Oleh; Abdul Basit. MA. (Jurnal
Ibda- jurnal studi islam dan budaya)
Sejarah berasal dari bahasa Arab
“syajaratun” yang berarti pohon. Kata ini memberikan gambaran pendekatan ilmu
sejarah yang lebih analogis karena memberikan gambaran pertumbuhan peradaban
manusia dengan “pohon” yang tumbuh dari biji yang kecil menjadi pohon yang
rindang dan berkesinambungan. Oleh karena itu, untuk dapat menangkap pelajaran
atau pesan-pesan sejarah di dalamnya memerlukan kemampuan pesan-pesan yang
tersirat sebagai ibarat atau ibroh di dalamnya.
Menurut Muthahhari, ada tiga cara
mendefinisikan sejarah dan ada tiga disiplin kesejarahan yang saling berkaitan,
yaitu pertama, sejarah tradisional (tarikh naqli) adalah pengetahuan
tentang kejadian-kejadian, peristiwa-peristiwa dan keadaan-keadaan kemanusiaan
di masa lampau dalam kaitannya dengan keadaan-keadaan masa kini. Kedua,
sejarah ilmiah (tarikh ilmy), yaitu pengetahuan tentang hukum-hukum yang tampak
menguasai kehidupan masa lampau yang diperoleh melalui pendekatan dan analisis
atas peristiwa-peristiwa masa lampau. Ketiga, filsafat sejarah (tarikh
falsafi), yaitu pengetahuan tentang perubahan-perubahan bertahap yang membawa
masyarakat dari satu tahap ke tahap lain, ia membahas hukum-hukum yang
menguasai perubahan-perubahan ini. Dengan kata lain, ia adalah ilmu tentang
menjadi masyarakat, bukan tentang mewujudnya saja.

──────

Dari teks tentang pengertian sejarah, sebutkan semua disiplin kesejarahan menurut Muthahhari beserta nama Arabnya. Baris-baris berikut tidak perlu dipakai.

* CUPLIKAN BARIS:
──────

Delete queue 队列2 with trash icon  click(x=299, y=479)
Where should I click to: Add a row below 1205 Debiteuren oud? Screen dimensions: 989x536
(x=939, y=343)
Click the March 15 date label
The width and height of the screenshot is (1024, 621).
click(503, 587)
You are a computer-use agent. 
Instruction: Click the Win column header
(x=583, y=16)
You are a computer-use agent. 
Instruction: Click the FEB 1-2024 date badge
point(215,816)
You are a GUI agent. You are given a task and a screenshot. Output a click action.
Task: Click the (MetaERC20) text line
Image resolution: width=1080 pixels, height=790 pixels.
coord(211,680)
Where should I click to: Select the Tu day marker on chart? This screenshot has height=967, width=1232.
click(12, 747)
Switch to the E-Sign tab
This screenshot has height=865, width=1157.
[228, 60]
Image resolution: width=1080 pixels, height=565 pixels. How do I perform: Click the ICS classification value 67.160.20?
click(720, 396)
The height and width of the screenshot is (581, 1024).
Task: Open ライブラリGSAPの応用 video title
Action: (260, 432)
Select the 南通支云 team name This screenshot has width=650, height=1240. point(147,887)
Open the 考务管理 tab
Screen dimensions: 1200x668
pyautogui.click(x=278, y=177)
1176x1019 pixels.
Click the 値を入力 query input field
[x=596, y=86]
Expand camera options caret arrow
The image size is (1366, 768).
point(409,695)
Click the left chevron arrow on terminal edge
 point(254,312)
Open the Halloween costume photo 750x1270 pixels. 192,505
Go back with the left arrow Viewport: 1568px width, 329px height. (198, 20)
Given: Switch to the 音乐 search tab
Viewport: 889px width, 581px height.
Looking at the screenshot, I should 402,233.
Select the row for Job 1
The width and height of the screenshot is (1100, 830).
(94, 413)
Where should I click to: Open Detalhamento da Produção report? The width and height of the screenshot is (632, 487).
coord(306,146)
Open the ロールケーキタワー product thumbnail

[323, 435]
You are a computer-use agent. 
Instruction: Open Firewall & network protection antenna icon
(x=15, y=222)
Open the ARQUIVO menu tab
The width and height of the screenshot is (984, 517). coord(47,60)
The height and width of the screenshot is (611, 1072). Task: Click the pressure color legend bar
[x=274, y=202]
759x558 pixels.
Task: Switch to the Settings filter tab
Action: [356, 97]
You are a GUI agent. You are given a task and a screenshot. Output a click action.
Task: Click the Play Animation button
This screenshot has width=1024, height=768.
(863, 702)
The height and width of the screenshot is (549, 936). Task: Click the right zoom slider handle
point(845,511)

──────

* HASIL LATIHAN:
1. Sejarah tradisional (tarikh naqli)
2. Sejarah ilmiah (tarikh ilmy)
3. Filsafat sejarah (tarikh falsafi)